ConVal Education Association   

representing over 300 educators  
in the ConVal School District
 

 

 

Standardized Test Scores - the Sequel

 

I got an interesting e-mail from a reader last week. He took note of my reservations about standardized tests and asked me to suggest a better method of assuring competency in important subjects. He also expressed concern about students graduating from local high schools with deficient math and science skills, and challenged me to ask my students to do the following four tasks:

1. Name the two commonly used scales of temperature measurement and the freezing point of water in each of them. 2. Name the boiling point of water in each. 3. Transform the number 10 as expressed in base ten to base two. 4. Describe the physical process of sublimation.

I tried it with 50 students, ranging in age from freshmen to seniors. More than ninety percent knew that the two scales were Fahrenheit and Centigrade (or Celsius) – the spelling was spotty. About seventy percent knew that the freezing points were 32 and 0 degrees respectively.

Only thirty percent knew that water boils at 100 degrees C., and just 28 percent named 212 degrees F., which looks like an argument for metric measurement. (On the other hand, one student expressed the answer in liters, so maybe not.) My favorite answer came from a girl who said that the boiling point of water is “when it bubbles,” and the freezing point is “when you can walk on it.”

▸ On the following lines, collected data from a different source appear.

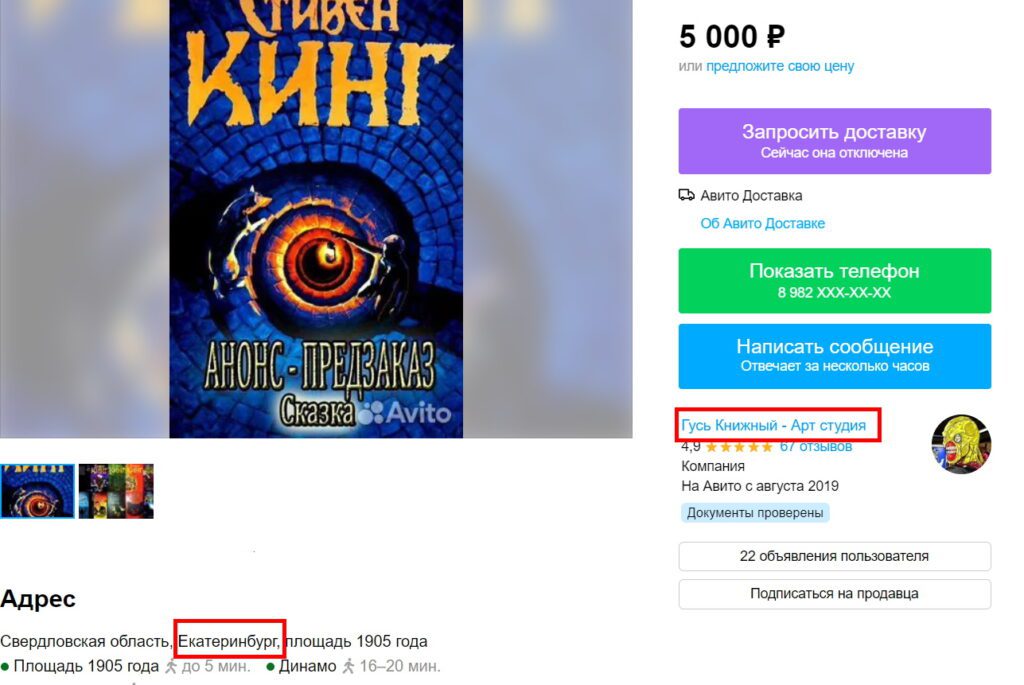Click the five-star rating icons
The image size is (1024, 685).
point(739,447)
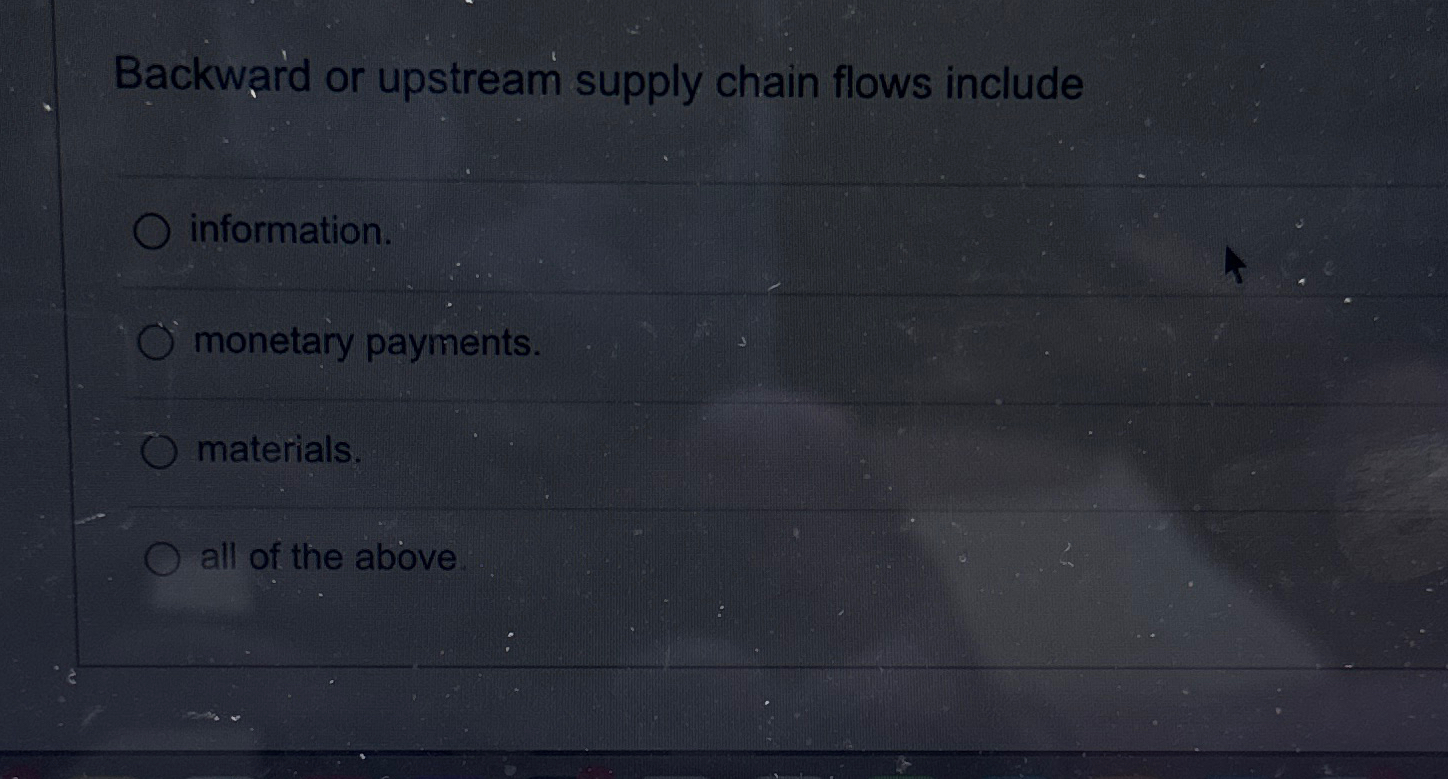Click the question title text
The height and width of the screenshot is (779, 1448).
[598, 80]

Alas, hardly anyone could do the math transformation (10 base 10 == 01010 base 2), and very few knew anything about sublimation, which is the “change of a solid substance directly to a vapor without first passing through the liquid state,” according to The Columbia Encyclopedia.

I tried the same questions on a number of adults, with almost identical results. And yet, all of those adults were gainfully employed citizens who pay taxes, raise children, own homes, and serve their communities in a variety of ways. Apparently, it is possible to survive and even, perhaps, to prevail without knowing anything about base two or sublimation, just as my worried correspondent has apparently suffered no serious consequences from his highly original use of apostrophes.

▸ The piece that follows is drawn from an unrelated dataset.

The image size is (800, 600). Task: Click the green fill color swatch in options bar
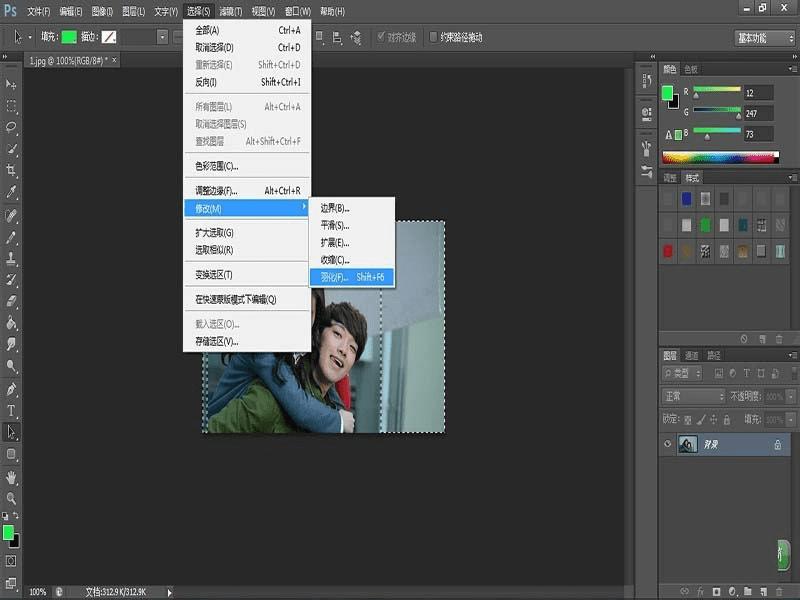[x=68, y=37]
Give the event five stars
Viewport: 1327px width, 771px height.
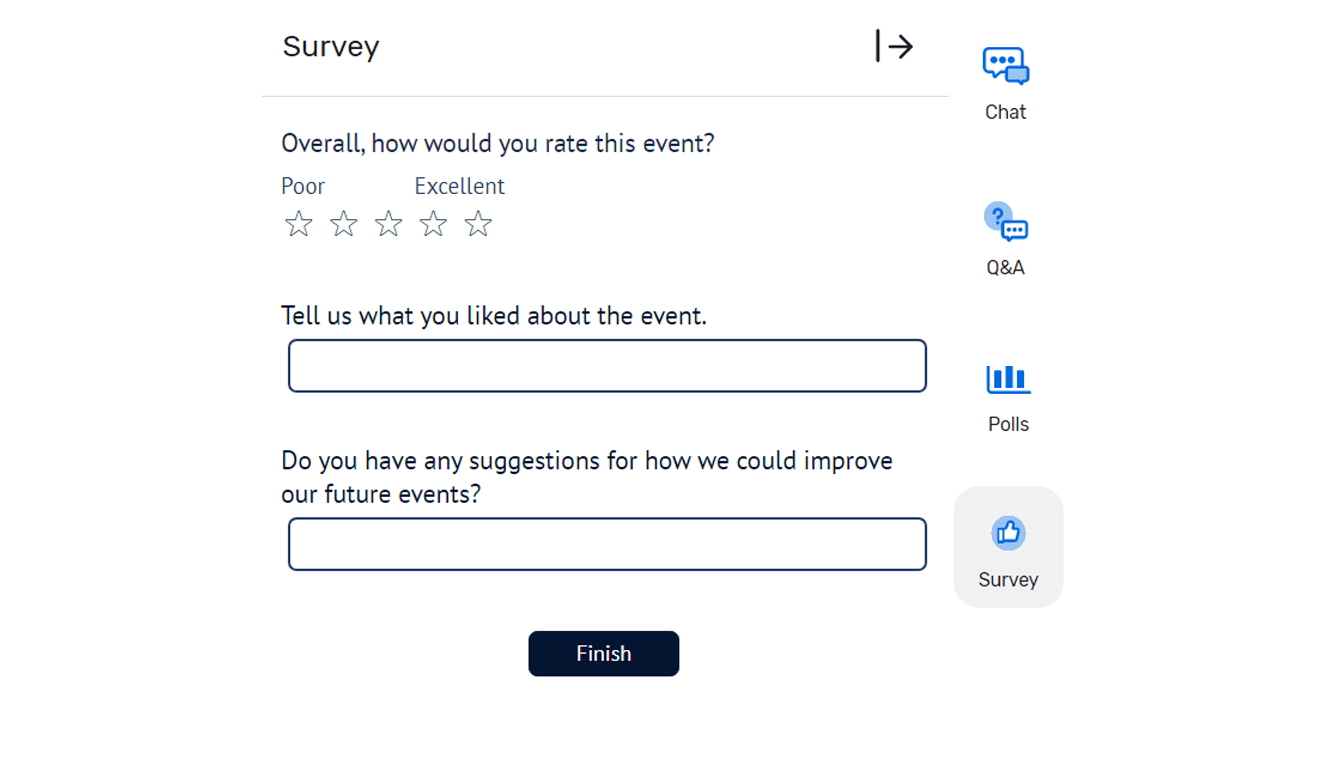point(478,223)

So what have we learned, class? Not much, I’m afraid. Each of us could come up with a list of things that high school graduates should know (Base two? Apostrophes?), and each list would be different. The best definition of education I ever heard came from a dean at my daughter’s college, who said it was “knowing what to do when you don’t know what to do.”

When I didn’t know what sublimation was, I looked it up. Maybe we should give standardized tests in the library.